● **Exercise**: Copy out all lines from the entries below in which "target" occurs.

● **Extracted entries**:
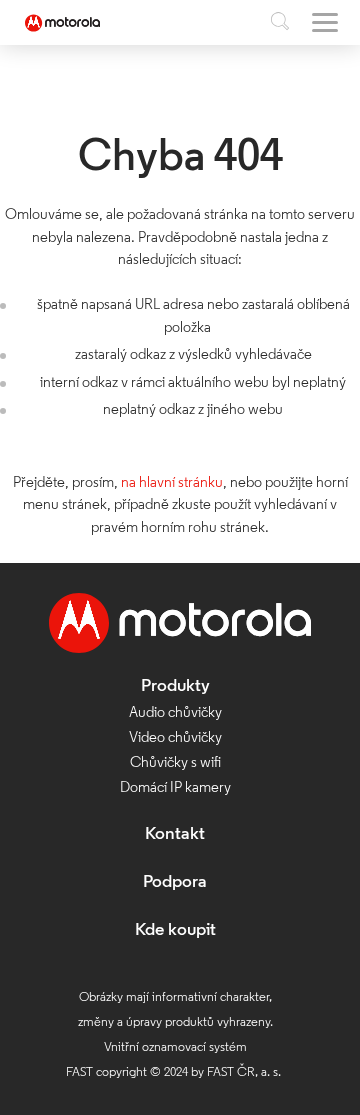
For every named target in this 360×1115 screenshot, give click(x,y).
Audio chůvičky (175, 713)
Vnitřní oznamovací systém (175, 1047)
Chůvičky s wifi (175, 763)
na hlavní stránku (172, 483)
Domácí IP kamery (175, 788)
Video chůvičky (175, 738)
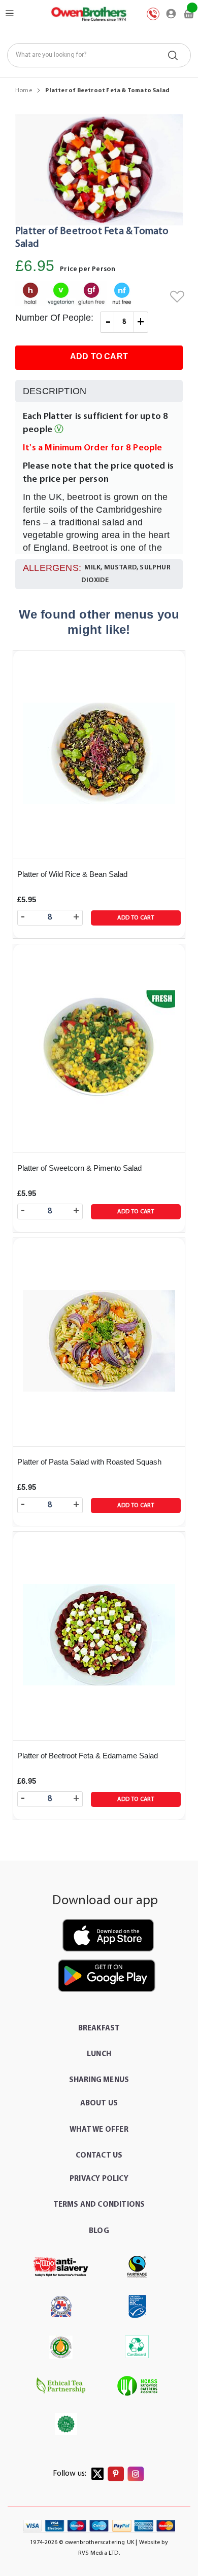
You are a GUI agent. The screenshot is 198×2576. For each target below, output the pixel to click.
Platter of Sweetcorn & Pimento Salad (79, 1168)
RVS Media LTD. (99, 2553)
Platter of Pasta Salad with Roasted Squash (89, 1461)
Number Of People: (54, 318)
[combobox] (99, 55)
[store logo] (88, 14)
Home (23, 91)
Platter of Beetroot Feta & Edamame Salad (87, 1755)
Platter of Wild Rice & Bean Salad (72, 874)
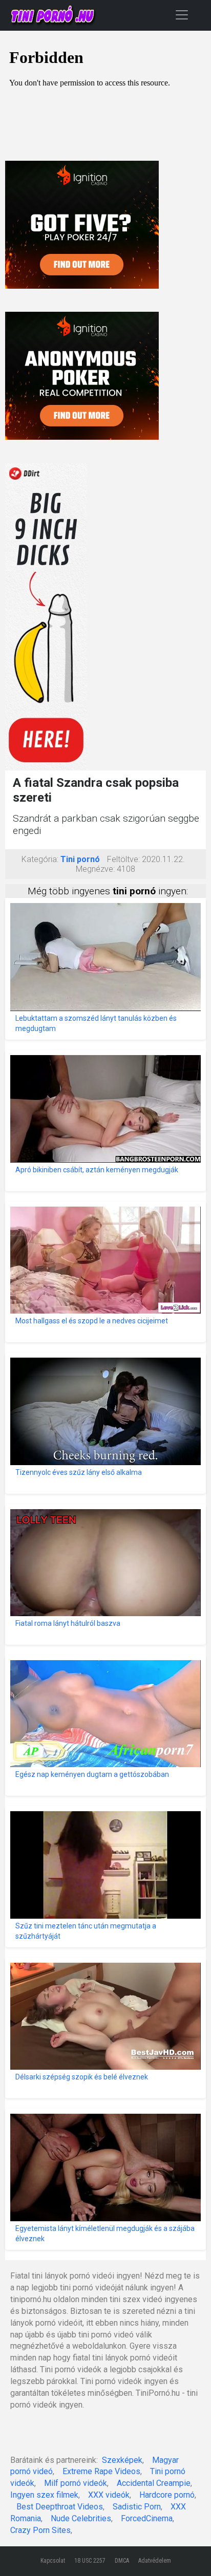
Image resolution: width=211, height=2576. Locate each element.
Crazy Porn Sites (40, 2530)
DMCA (122, 2560)
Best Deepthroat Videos (59, 2506)
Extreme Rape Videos (101, 2471)
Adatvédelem (154, 2560)
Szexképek (122, 2460)
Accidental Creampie (154, 2483)
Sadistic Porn (137, 2506)
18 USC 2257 (90, 2560)
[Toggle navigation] (182, 14)
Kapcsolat (52, 2560)
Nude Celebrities (81, 2518)
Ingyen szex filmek (44, 2495)
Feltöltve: (123, 859)
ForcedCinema (147, 2518)
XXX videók (109, 2495)
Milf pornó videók (75, 2483)
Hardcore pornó (167, 2495)
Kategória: (40, 859)
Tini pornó (80, 859)
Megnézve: (95, 869)
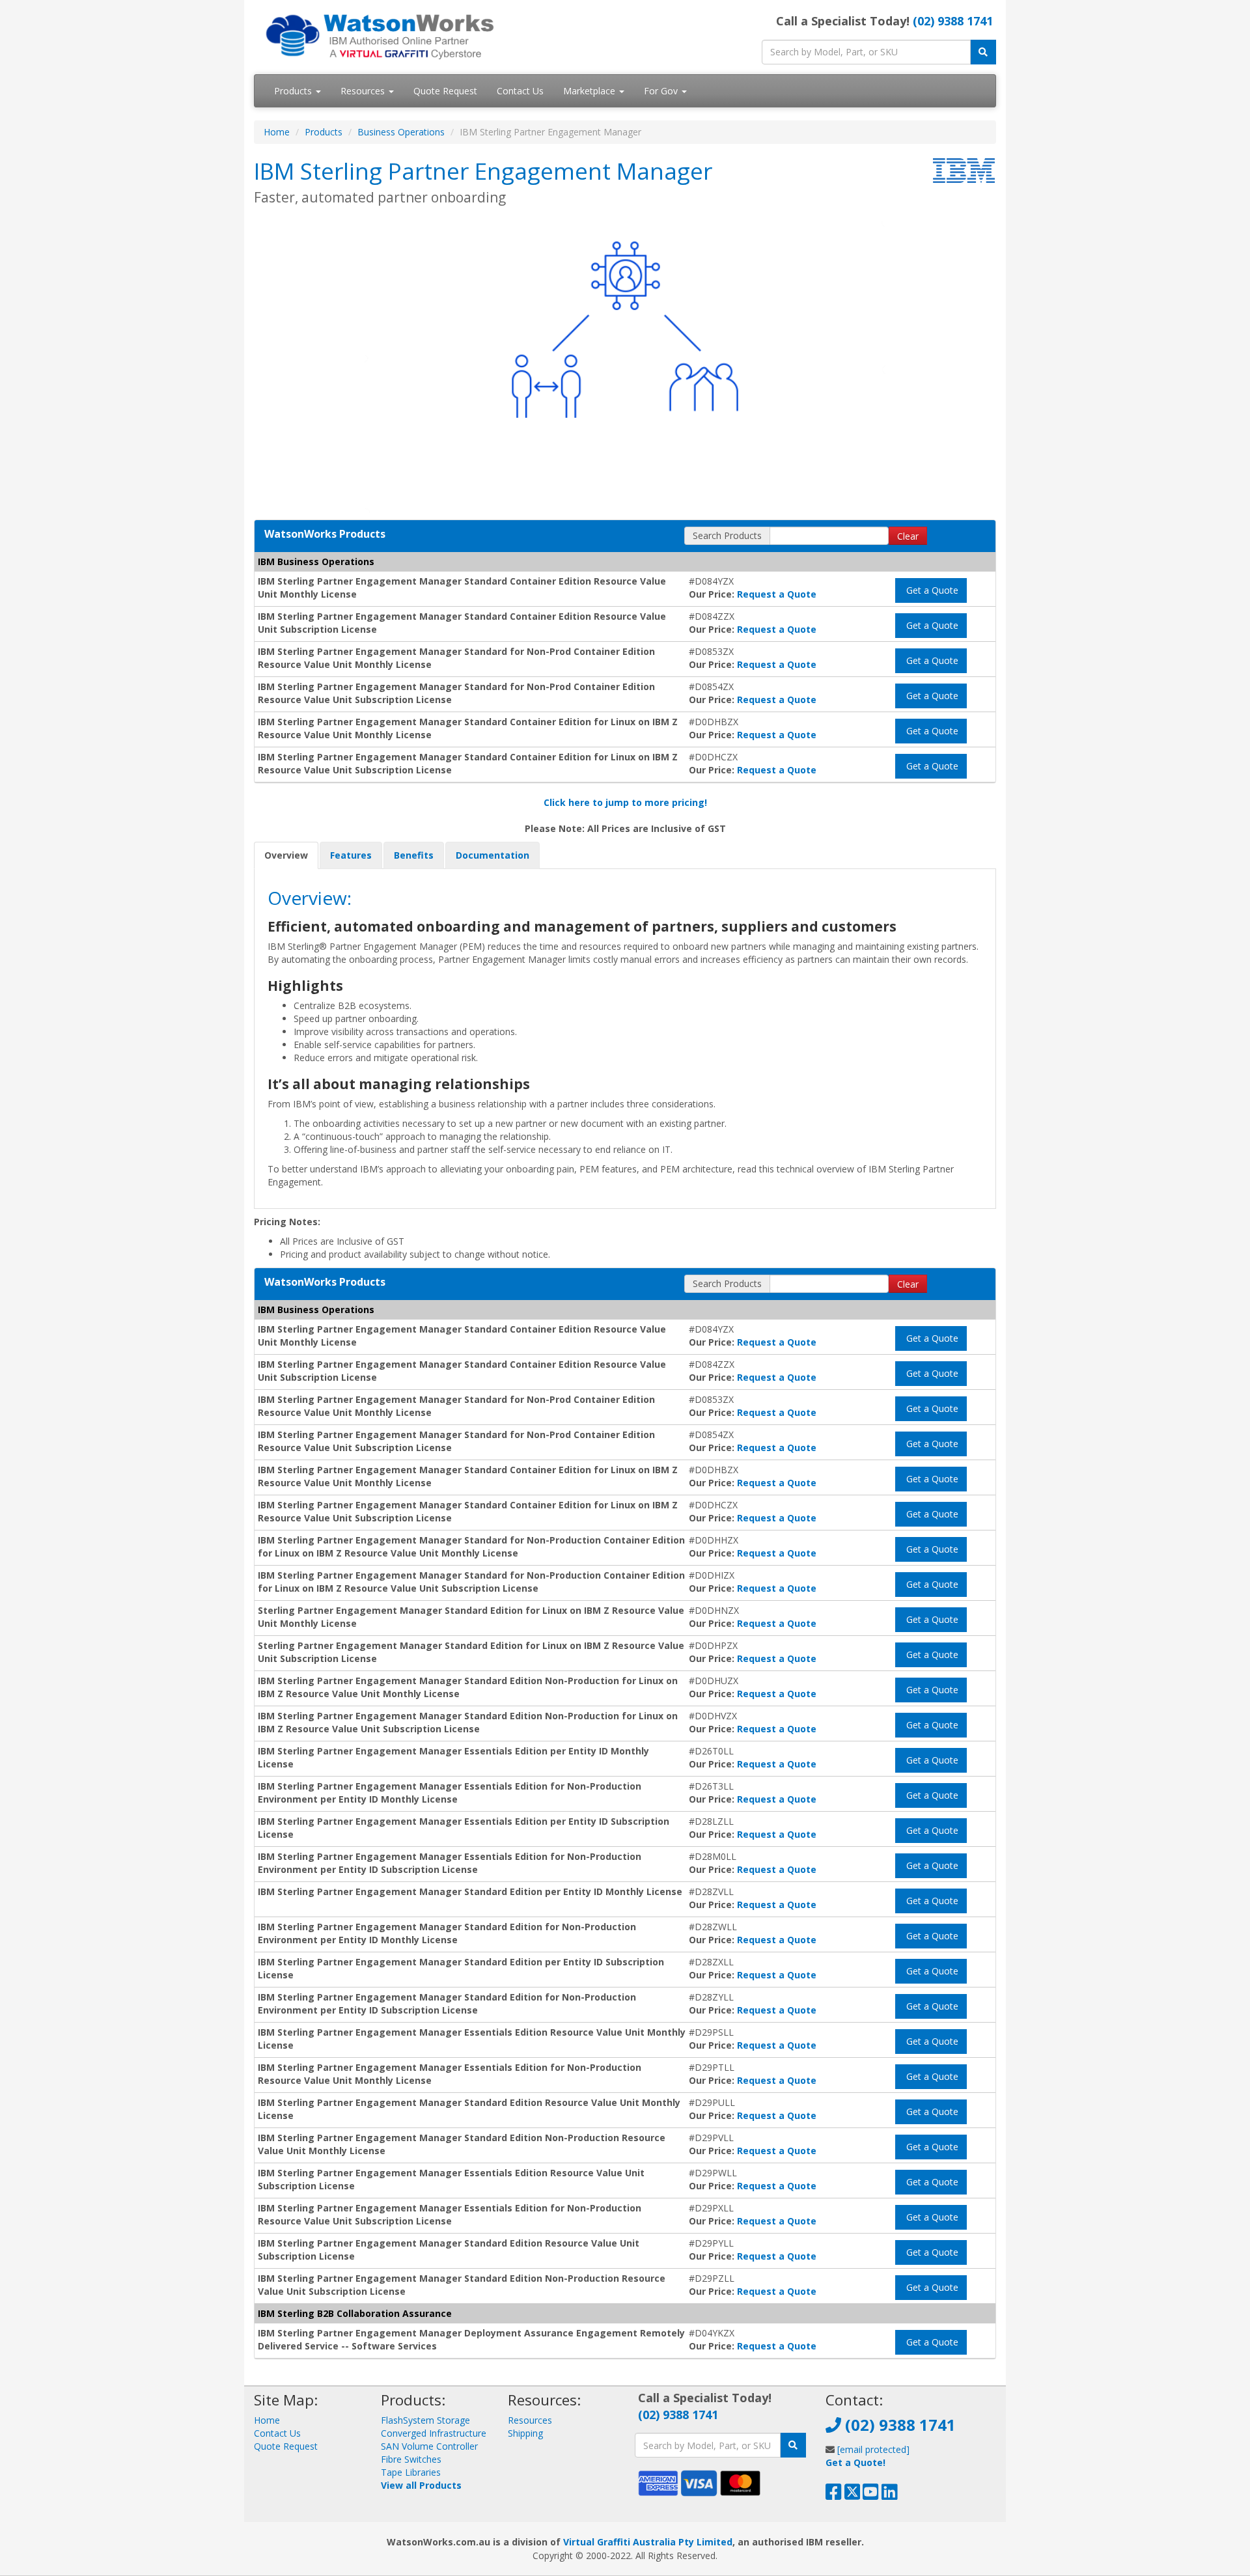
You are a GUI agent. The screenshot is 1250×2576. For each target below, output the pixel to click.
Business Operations (401, 132)
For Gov (662, 91)
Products (294, 91)
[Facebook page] (834, 2495)
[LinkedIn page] (890, 2495)
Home (277, 132)
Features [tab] (351, 855)
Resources (363, 91)
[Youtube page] (871, 2495)
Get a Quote (931, 590)
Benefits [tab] (414, 855)
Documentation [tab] (492, 855)
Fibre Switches (411, 2459)
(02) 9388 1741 (953, 21)
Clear (908, 536)
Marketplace (590, 91)
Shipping (525, 2433)
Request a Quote (776, 594)
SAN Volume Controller (429, 2446)
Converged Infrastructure (433, 2433)
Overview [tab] (286, 855)
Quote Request (445, 91)
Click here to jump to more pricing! (625, 802)
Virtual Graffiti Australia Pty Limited (647, 2542)
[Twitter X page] (852, 2495)
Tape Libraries (411, 2472)
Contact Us (520, 91)
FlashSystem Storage (425, 2420)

● **Written response**:
For every named target in this 360×1115 screenshot, give click(x,y).
You are a GUI agent. The screenshot is 198×2576. For each target below, output the pixel to click.
You are a GUI agent. The screenshot is 1250×2576. For each target below, output the pixel to click.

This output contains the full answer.